Page excerpt —
- - - - - - -
Very Cooool White

[marting]

I recently pointed an IR temperature reading remote "thermometer" at blue sky on a cloudless day near noon. The reading was -20C.

Looking at the energy spectrum of sunlight vs blue sky, it appears that one could come up with a surface that was highly reflective or even diffusive at wavelengths of 200nm to say 3000 nm but highly emmisive at longer wavelengths. If such a surface was possible, it should be possible to have more energy radiated into blue sky than absorbed from the shorter wavelengths of sunlight. Such a surface would be cooler than the air temperature.

My question is, does such a surface exist? If not, how close can one come to a net radiator in warm climates? Does anyone know of any research optimising this?

marty

 

[Mosquito]

I recently pointed an IR temperature reading remote "thermometer" at blue sky on a cloudless day near noon. The reading was -20C.

Looking at the energy spectrum of sunlight vs blue sky, it appears that one could come up with a surface that was highly reflective or even diffusive at wavelengths of 200nm to say 3000 nm but highly emmisive at longer wavelengths. If such a surface was possible, it should be possible to have more energy radiated into blue sky than absorbed from the shorter wavelengths of sunlight. Such a surface would be cooler than the air temperature.

My question is, does such a surface exist? If not, how close can one come to a net radiator in warm climates? Does anyone know of any research optimising this?

marty

Not to kill your dreams of a perpetuum mobile, but your surface would be AT air temperature, not below it, as it would be heated by the physical contact with the air. And this assumes that its total capacity for radiating heat is, at air temperature, higher than its capacity for capturing solar radiation.

I've had the same idea myself, but it would mean free lunch, and that ain't happening anywhere near here, I tell ya'.

Mosquito

 

[Ririon]

Puh!

I was THIS close to selling my oil stocks...

It would have excellent roofing material in tropical regions, though.

Ririon

 

[marting]

Not to kill your dreams of a perpetuum mobile, but your surface would be AT air temperature, not below it, as it would be heated by the physical contact with the air. And this assumes that its total capacity for radiating heat is, at air temperature, higher than its capacity for capturing solar radiation.
- - - - - - -
Material —
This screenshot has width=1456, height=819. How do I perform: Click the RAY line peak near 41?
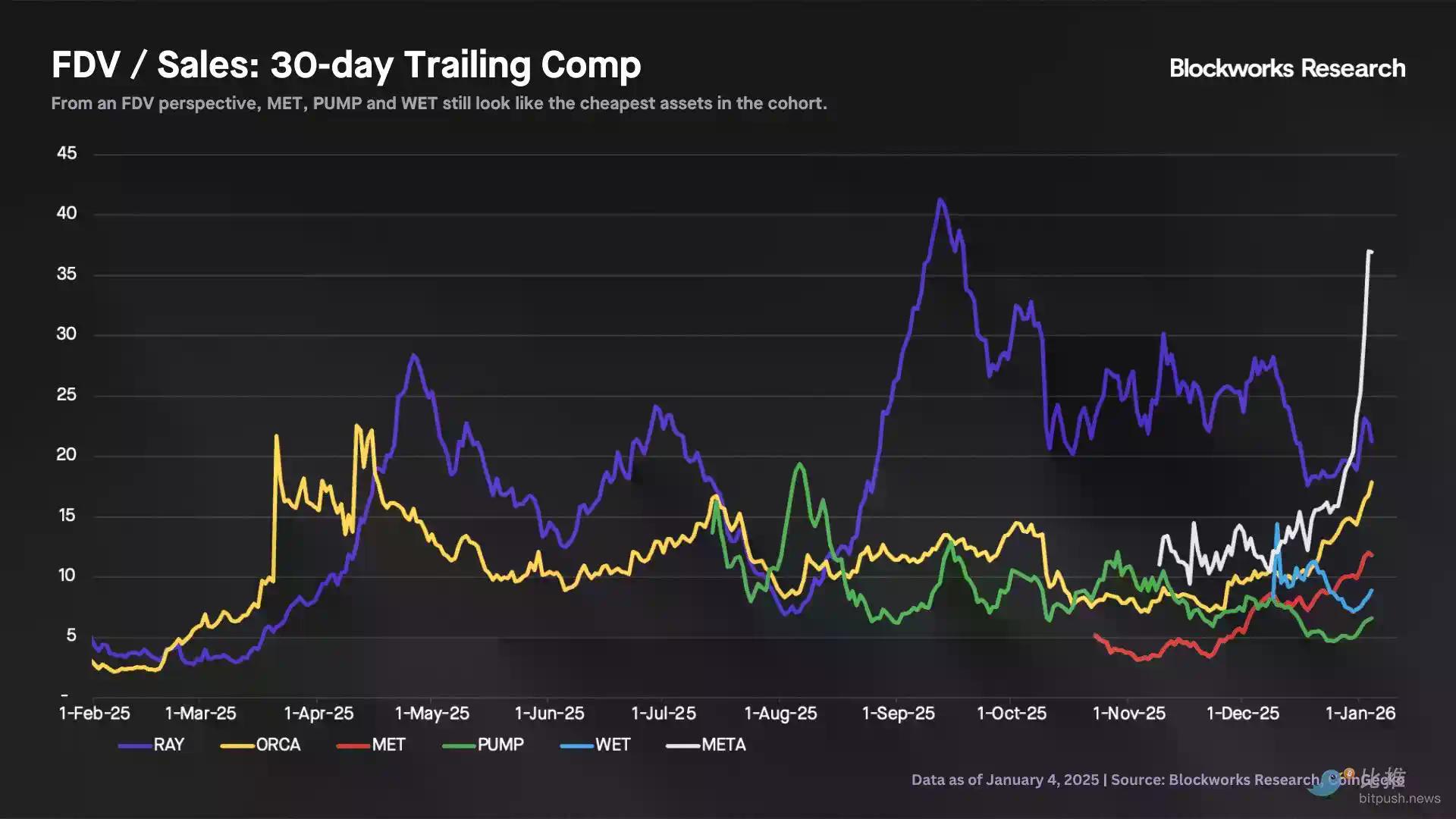(x=940, y=200)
- - - - - - -
Task set —
1. In the forum thread on cool white surfaces above, what temperature did the infrared thermometer show when it was pointed at blue sky?
2. Decide whether each statement agrees with the forum thread on cool white surfaces. Answer yes or no and quote the words that settle it.
(a) Mosquito claims the proposed surface would stay below air temperature.
(b) Ririon says the surface would make excellent roofing material in tropical regions.
(c) The surface marting describes would be highly reflective at wavelengths from 200nm to about 3000 nm.
3. Extend the forum thread on cool white surfaces, starting after the final quoted passage with marting's reply.

Responses to the exercise —
1. -20C

2.
(a) No: "your surface would be AT air temperature, not below it"
(b) Yes: "It would have excellent roofing material in tropical regions, though."
(c) Yes: "highly reflective or even diffusive at wavelengths of 200nm to say 3000 nm"

3.
Mosquito

No. For one thing the surface temp of objects often drops many degrees below ambient at night. The surface temp would be in equilibrium with conductive/convective loss to air vs net radiated and absorbed light energy. There is no law of physics being broken here. One can easily show that a perfect "white surface" at wavelengths of say 3000nm or less and a perfect "black" at longer wavelengths would radiate more light energy than it absorbs at 20C in a noon sun, open field, with no clouds and thus cause it to become cooler than ambient in direct sunlight.

And by a lot!

 

[Roboramma]

Wait, I don't get it. Would this material be cooler than ambient temperature if it was stored in a dark room? How?

If not, how would shining light(from the sun or wherever) on it make it lose energy?

 

[69dodge]

Wait, I don't get it. Would this material be cooler than ambient temperature if it was stored in a dark room?

If the ambient temperature were (somehow) warm but the walls of the room were as cold as outer space, sure.

How?

By emitting more radiation toward the cold walls than they emit toward it.

If not, how would shining light(from the sun or wherever) on it make it lose energy?

No, it's not the sun's hot light shining on it that makes it cold; it's its exposure to the cold sky that makes it cold.

 

[Roboramma]

Okay, wait, I think I get it, and it sounds really cool.

Everything (including the air)is constantly being warmed by the sun. Everything is also radiating some of this heat back (eventually into outer space).
So the idea is that while the air will be kept at it's ambiant temperature in part by the heat of the sun, this material would not be absorbing much of that heat, but would be radiating a lot. So as the air heats the material, a lot of that heat is radiated out into space?
It's like if you could put a stone into a fire that was somehow uneffected by the heat from the flames - it would absorb some heat from the other material there, but since it wasn't absorbing heat from the flames, but was still giving it off to the air, or through radiation, as quickly as everything else, it would be colder than the surrounding material.

Did I come anywhere close to getting it?

If so, neat!

 

[Soapy Sam]

My girlfriend's feet are frequently colder than the ambient air temperature, despite the other evidence that she is actually still alive.

Not absolutely sure if this the kind of thing you had in mind...

 

[.13.]

No. For one thing the surface temp of objects often drops many degrees below ambient at night. The surface temp would be in equilibrium with conductive/convective loss to air vs net radiated and absorbed light energy.

Are you sure?

If there were condensated water on the surface of the object at night it might get cooler as the water evaporates. But eventually it will be the same temperature as surrounding air. I don't think the objects will get many degrees cooler than air though.

As Mosquito pointed out, there are no free lunches.

 

[Hellbound]

Even assuming this works, the energy for these changes is coming from sunlight, right?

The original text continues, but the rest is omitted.